Prompt =>
The entries follow. Please return all of them exactly.

Records from a collection
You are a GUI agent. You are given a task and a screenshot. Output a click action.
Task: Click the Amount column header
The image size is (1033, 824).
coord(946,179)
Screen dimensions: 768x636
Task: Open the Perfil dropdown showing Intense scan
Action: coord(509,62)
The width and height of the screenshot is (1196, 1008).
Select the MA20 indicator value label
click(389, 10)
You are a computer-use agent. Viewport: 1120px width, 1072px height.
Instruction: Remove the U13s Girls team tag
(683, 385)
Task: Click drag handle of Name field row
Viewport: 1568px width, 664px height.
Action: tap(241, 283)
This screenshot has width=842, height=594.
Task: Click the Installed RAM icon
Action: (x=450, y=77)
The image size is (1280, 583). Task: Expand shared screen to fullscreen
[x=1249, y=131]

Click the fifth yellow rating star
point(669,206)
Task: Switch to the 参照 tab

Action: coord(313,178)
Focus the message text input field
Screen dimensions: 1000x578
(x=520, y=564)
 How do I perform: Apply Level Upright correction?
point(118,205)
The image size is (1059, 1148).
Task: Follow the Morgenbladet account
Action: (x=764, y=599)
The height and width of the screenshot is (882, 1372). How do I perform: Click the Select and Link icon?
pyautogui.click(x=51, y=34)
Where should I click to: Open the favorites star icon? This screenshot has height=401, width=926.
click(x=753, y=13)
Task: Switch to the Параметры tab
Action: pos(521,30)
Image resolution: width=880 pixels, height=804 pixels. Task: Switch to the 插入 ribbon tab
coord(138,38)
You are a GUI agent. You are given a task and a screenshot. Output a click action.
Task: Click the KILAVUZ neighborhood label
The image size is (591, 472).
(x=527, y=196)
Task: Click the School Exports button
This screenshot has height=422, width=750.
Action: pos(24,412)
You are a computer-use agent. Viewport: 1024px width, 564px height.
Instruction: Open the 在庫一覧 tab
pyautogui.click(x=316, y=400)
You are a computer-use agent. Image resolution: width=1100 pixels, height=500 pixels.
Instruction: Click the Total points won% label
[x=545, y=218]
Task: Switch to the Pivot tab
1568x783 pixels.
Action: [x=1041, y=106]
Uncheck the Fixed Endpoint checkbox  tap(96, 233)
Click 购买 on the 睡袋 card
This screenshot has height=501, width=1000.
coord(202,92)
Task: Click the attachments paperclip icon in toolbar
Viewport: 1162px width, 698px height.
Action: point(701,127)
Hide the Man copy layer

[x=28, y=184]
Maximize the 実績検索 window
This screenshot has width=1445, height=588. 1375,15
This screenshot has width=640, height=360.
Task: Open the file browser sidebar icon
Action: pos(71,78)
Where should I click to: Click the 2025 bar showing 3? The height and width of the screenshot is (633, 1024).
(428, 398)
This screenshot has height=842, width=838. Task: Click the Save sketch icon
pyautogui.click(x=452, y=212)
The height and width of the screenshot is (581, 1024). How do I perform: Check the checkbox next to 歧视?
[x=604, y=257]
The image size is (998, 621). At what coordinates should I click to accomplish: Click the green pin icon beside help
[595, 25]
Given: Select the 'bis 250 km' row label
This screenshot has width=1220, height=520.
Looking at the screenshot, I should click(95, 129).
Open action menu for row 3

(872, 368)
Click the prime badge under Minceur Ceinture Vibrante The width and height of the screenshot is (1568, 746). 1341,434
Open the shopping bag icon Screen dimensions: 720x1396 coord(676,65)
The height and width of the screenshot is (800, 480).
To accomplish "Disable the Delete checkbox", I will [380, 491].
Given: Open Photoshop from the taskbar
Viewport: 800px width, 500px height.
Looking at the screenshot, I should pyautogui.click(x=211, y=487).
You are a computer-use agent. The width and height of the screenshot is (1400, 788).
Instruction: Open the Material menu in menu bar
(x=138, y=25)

Answer box =>
You are a GUI agent. You are given a task and a screenshot. Output a click action.
Task: Click the Amount column header
The image size is (1033, 824).
coord(946,179)
Screen dimensions: 768x636
Task: Open the Perfil dropdown showing Intense scan
Action: coord(509,62)
The width and height of the screenshot is (1196, 1008).
Select the MA20 indicator value label
click(389, 10)
You are a computer-use agent. Viewport: 1120px width, 1072px height.
Instruction: Remove the U13s Girls team tag
(683, 385)
Task: Click drag handle of Name field row
Viewport: 1568px width, 664px height.
Action: tap(241, 283)
This screenshot has width=842, height=594.
Task: Click the Installed RAM icon
Action: (x=450, y=77)
The image size is (1280, 583). Task: Expand shared screen to fullscreen
[x=1249, y=131]

Click the fifth yellow rating star
point(669,206)
Task: Switch to the 参照 tab

Action: coord(313,178)
Focus the message text input field
Screen dimensions: 1000x578
(x=520, y=564)
 How do I perform: Apply Level Upright correction?
point(118,205)
The image size is (1059, 1148).
Task: Follow the Morgenbladet account
Action: (x=764, y=599)
The height and width of the screenshot is (882, 1372). How do I perform: Click the Select and Link icon?
pyautogui.click(x=51, y=34)
Where should I click to: Open the favorites star icon? This screenshot has height=401, width=926.
click(x=753, y=13)
Task: Switch to the Параметры tab
Action: pos(521,30)
Image resolution: width=880 pixels, height=804 pixels. Task: Switch to the 插入 ribbon tab
coord(138,38)
You are a GUI agent. You are given a task and a screenshot. Output a click action.
Task: Click the KILAVUZ neighborhood label
The image size is (591, 472).
(x=527, y=196)
Task: Click the School Exports button
This screenshot has height=422, width=750.
Action: pos(24,412)
You are a computer-use agent. Viewport: 1024px width, 564px height.
Instruction: Open the 在庫一覧 tab
pyautogui.click(x=316, y=400)
You are a computer-use agent. Image resolution: width=1100 pixels, height=500 pixels.
Instruction: Click the Total points won% label
[x=545, y=218]
Task: Switch to the Pivot tab
1568x783 pixels.
Action: [x=1041, y=106]
Uncheck the Fixed Endpoint checkbox  tap(96, 233)
Click 购买 on the 睡袋 card
This screenshot has height=501, width=1000.
coord(202,92)
Task: Click the attachments paperclip icon in toolbar
Viewport: 1162px width, 698px height.
Action: point(701,127)
Hide the Man copy layer

[x=28, y=184]
Maximize the 実績検索 window
This screenshot has width=1445, height=588. 1375,15
This screenshot has width=640, height=360.
Task: Open the file browser sidebar icon
Action: pos(71,78)
Where should I click to: Click the 2025 bar showing 3? The height and width of the screenshot is (633, 1024).
(428, 398)
This screenshot has height=842, width=838. Task: Click the Save sketch icon
pyautogui.click(x=452, y=212)
The height and width of the screenshot is (581, 1024). How do I perform: Check the checkbox next to 歧视?
[x=604, y=257]
The image size is (998, 621). At what coordinates should I click to accomplish: Click the green pin icon beside help
[595, 25]
Given: Select the 'bis 250 km' row label
This screenshot has width=1220, height=520.
Looking at the screenshot, I should click(95, 129).
Open action menu for row 3

(872, 368)
Click the prime badge under Minceur Ceinture Vibrante The width and height of the screenshot is (1568, 746). 1341,434
Open the shopping bag icon Screen dimensions: 720x1396 coord(676,65)
The height and width of the screenshot is (800, 480).
To accomplish "Disable the Delete checkbox", I will [380, 491].
Given: Open Photoshop from the taskbar
Viewport: 800px width, 500px height.
Looking at the screenshot, I should pyautogui.click(x=211, y=487).
You are a computer-use agent. The width and height of the screenshot is (1400, 788).
Instruction: Open the Material menu in menu bar
(x=138, y=25)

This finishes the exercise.